Wednesday, July 15, 2009

Cough cough sputter sputter

I hate smokers.



Okay. I should correct that. I hate rude smokers. You know, the ones who think that they have the right to MAKE me inhale the poison they CHOOSE to inhale. I would rather not have lung cancer, thank you. Plus, I have mild asthma, and smoke of any kind will bring on an attack or worsen my ability to breathe. Once I got older and grew a partial spine, I have coughed with much emotion, held my breath in an obvious manner, and occasionally said something loudly to whomever I am with, so that the offender would notice that I didn't approve of his/her puffing around me.



Now I have a child. Gloves off. Spine complete.



I have the Arizona anti-smoking reporting line programmed into my cell phone, and I am not afraid to use it. It is listed under NO SMOKING!. I laugh every time I scroll down and see it. I have already gone into two businesses and informed them that there were smokers outside their stores breaking the law. Businesses are required to take care of it, or they may be reported and eventually fined. Both times, the employees were clueless. I didn't care. I proceeded to tell them the laws of which they were ignorant. They looked at me like I am a crazy woman. Better crazy than chemo, I say. Better crazy than my sweet baby having to walk through a cloud of tobacco dust.



My latest experience with rudeness took place this past Saturday night. I was with my husband at a hotel in Phoenix, where we were celebrating his birthday with a weekend getaway (fun times!). We had a little pool all to ourselves for awhile, which gave me time to practice the only skill, the clam shell, I remember from my synchronized swimming lessons one summer in high school. I would do the clam shell, and he would give me a score from one to ten, like in gymnastics. My highest was a 9, my lowest a 2. Oh yes. Do we ever really grow up? I can't wait to earn a ten!Come to think of it, I only took ballet for one year, as well. I didn't really want to stick with these things, I guess. They taught me some great skills for entertaining, though, I tell you.

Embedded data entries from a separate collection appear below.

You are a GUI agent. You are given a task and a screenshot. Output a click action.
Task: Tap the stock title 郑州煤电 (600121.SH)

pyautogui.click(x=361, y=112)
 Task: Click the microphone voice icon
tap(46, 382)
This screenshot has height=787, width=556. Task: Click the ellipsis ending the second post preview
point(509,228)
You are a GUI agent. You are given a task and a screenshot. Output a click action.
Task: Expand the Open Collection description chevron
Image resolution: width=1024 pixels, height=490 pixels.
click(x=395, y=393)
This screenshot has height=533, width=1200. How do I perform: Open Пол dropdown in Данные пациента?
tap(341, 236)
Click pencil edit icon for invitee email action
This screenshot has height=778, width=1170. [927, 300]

Back on track ... a woman and her two cute little boys joined us in the pool. We were all swimming, swimming, having a nice time. I smelled smoke, so I asked my eternal companion if he did. I didn't have my contacts in, so I had no idea from where it came. I asked loudly, by the way. He said, much more quietly, that he saw it. Once I knew it was the mom of the boys, who had exited the pool, we decided to adjourn to our room. As we walked out of the area, past the cancer-spreader, I plugged my nose and coughed. Only part of my backbone was working then, I suppose. Why didn't I say something? I kick myself.